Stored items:

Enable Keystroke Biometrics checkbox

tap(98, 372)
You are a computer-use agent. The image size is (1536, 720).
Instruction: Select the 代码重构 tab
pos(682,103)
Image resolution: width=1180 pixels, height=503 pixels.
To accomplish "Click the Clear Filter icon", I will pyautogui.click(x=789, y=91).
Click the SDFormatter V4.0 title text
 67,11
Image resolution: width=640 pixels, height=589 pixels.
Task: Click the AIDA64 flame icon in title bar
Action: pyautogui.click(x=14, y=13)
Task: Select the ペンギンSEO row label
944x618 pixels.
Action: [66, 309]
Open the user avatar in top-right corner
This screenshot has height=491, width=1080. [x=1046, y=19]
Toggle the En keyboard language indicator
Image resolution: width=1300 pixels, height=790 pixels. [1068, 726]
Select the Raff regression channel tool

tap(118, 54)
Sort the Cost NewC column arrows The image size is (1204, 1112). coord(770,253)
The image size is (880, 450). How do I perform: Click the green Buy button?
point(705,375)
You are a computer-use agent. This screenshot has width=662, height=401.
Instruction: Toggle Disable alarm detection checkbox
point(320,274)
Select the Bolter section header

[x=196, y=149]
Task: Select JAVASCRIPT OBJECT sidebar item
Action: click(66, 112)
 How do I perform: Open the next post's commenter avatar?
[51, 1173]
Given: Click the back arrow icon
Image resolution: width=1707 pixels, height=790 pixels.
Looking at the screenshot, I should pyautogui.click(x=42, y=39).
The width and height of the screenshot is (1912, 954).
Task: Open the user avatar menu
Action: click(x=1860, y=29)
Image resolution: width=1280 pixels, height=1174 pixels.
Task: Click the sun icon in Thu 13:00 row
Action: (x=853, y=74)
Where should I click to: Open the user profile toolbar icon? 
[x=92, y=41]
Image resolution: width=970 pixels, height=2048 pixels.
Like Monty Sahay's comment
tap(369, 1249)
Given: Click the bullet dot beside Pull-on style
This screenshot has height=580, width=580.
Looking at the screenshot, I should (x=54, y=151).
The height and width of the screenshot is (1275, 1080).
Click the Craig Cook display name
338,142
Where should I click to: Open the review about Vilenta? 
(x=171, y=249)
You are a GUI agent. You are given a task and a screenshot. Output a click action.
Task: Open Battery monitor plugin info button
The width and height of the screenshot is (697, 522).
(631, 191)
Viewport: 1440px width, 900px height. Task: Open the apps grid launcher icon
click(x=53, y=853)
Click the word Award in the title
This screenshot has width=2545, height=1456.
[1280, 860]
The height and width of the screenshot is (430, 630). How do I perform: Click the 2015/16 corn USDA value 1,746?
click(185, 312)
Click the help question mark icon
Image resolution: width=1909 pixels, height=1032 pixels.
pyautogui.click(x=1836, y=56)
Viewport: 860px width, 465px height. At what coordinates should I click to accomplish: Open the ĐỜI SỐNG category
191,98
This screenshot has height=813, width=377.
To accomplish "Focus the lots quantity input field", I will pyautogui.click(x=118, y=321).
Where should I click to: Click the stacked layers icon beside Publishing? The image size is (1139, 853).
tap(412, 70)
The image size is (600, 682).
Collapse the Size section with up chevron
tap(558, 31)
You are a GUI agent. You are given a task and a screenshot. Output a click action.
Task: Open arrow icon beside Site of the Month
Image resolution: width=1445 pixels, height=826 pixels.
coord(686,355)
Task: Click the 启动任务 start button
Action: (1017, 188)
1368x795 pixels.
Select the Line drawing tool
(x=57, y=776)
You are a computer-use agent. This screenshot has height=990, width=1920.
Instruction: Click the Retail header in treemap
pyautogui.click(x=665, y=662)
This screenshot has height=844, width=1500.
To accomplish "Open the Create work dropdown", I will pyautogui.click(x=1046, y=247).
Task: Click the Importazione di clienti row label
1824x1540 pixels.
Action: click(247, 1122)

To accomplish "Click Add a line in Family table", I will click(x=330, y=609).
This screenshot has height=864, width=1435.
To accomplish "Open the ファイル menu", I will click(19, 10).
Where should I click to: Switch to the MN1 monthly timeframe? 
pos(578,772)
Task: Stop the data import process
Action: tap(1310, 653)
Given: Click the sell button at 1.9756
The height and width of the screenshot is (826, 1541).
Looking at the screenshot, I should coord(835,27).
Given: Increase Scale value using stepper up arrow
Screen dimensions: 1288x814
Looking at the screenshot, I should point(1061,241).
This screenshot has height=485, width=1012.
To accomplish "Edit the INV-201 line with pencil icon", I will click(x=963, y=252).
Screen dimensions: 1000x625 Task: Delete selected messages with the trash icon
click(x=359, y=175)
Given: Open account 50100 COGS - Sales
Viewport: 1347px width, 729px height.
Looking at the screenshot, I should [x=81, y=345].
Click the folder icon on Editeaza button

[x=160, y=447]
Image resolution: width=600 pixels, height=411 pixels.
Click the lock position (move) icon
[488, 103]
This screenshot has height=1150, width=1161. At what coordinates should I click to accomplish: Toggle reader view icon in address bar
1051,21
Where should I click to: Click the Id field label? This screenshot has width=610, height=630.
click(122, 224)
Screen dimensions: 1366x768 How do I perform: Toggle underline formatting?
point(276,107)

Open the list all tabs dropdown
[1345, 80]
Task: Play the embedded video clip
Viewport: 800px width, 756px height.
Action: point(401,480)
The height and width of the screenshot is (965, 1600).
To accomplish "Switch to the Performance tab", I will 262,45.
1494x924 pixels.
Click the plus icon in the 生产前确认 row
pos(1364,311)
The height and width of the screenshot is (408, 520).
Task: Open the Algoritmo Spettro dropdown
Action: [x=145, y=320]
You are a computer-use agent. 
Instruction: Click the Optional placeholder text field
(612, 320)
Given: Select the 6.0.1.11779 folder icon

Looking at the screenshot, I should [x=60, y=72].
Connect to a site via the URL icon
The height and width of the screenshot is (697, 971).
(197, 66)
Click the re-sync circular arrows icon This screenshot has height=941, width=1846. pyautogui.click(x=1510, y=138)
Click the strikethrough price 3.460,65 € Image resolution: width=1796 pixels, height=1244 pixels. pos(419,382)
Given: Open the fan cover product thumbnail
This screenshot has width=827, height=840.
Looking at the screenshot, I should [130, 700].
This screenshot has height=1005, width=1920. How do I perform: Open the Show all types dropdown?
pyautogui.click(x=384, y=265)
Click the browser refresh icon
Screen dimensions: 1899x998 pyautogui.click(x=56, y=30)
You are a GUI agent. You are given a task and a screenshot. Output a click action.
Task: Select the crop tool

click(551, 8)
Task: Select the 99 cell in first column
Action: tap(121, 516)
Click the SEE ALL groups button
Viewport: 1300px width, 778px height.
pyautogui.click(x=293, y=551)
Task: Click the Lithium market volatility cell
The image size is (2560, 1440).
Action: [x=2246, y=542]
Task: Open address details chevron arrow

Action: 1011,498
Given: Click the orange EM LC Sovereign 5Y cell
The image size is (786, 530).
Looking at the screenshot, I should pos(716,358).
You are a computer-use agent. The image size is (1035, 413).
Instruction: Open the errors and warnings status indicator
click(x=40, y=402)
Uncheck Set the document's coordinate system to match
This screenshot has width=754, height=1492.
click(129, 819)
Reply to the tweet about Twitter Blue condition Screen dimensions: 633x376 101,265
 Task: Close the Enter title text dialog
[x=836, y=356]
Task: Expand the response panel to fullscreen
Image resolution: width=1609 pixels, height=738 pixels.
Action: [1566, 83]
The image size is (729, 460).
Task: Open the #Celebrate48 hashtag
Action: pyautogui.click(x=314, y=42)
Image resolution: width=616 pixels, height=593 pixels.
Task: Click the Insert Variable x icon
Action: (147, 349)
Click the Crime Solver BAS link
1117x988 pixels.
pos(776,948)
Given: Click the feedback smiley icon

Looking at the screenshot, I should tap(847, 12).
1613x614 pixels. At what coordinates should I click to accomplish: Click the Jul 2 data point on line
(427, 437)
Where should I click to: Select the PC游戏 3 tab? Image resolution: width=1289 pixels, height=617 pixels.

| REQUIRED WORK |
Extract every line containing the string "agent" from the data above.

| RESPONSE TO THE TASK |
You are a computer-use agent. The image size is (1536, 720).
You are a computer-use agent. This screenshot has width=662, height=401.
You are a GUI agent. You are given a task and a screenshot. Output a click action.
You are a GUI agent. You are given a task and a screenshot. Output a click action.
You are a computer-use agent. This screenshot has height=990, width=1920.
You are a computer-use agent. 
You are a GUI agent. You are given a task and a screenshot. Output a click action.
You are a computer-use agent. The image size is (1035, 413).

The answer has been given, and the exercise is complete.